Exercise prompt :: Give every line of text in the records below as a numbered list, skipping any blank lines and leaving the pictures out.

Extracted data ::
>> Begin
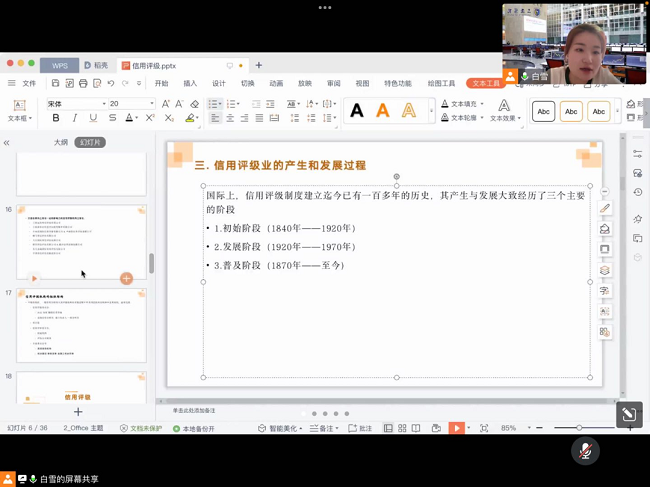The width and height of the screenshot is (650, 487).
Task: Start slideshow with orange play button
Action: pyautogui.click(x=456, y=428)
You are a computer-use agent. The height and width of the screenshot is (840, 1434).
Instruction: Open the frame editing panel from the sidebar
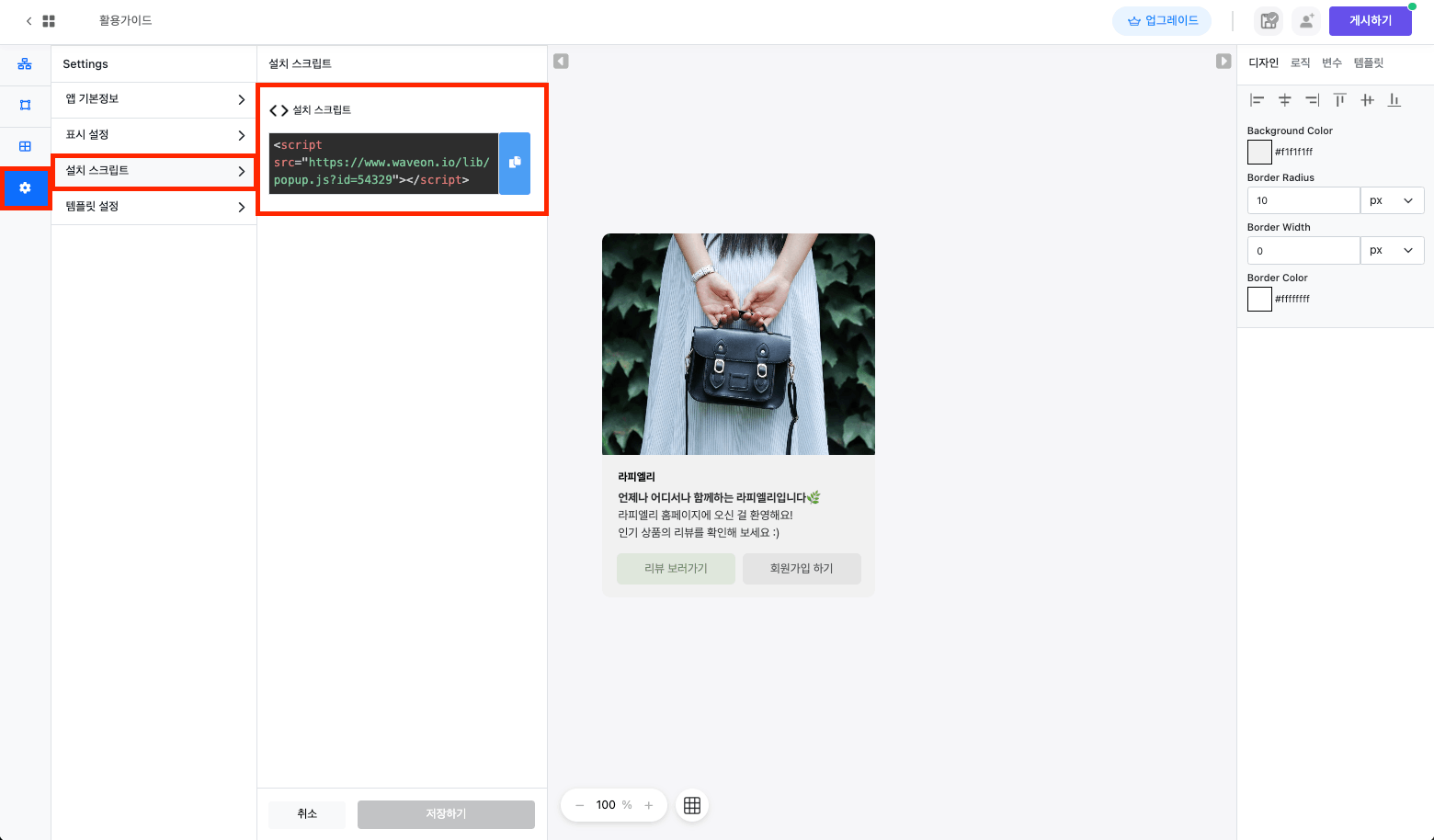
>> End
Correct answer ::
1. The width and height of the screenshot is (650, 487).
2. Task: Start slideshow with orange play button
3. Action: pyautogui.click(x=456, y=428)
4. You are a computer-use agent. The height and width of the screenshot is (840, 1434).
5. Instruction: Open the frame editing panel from the sidebar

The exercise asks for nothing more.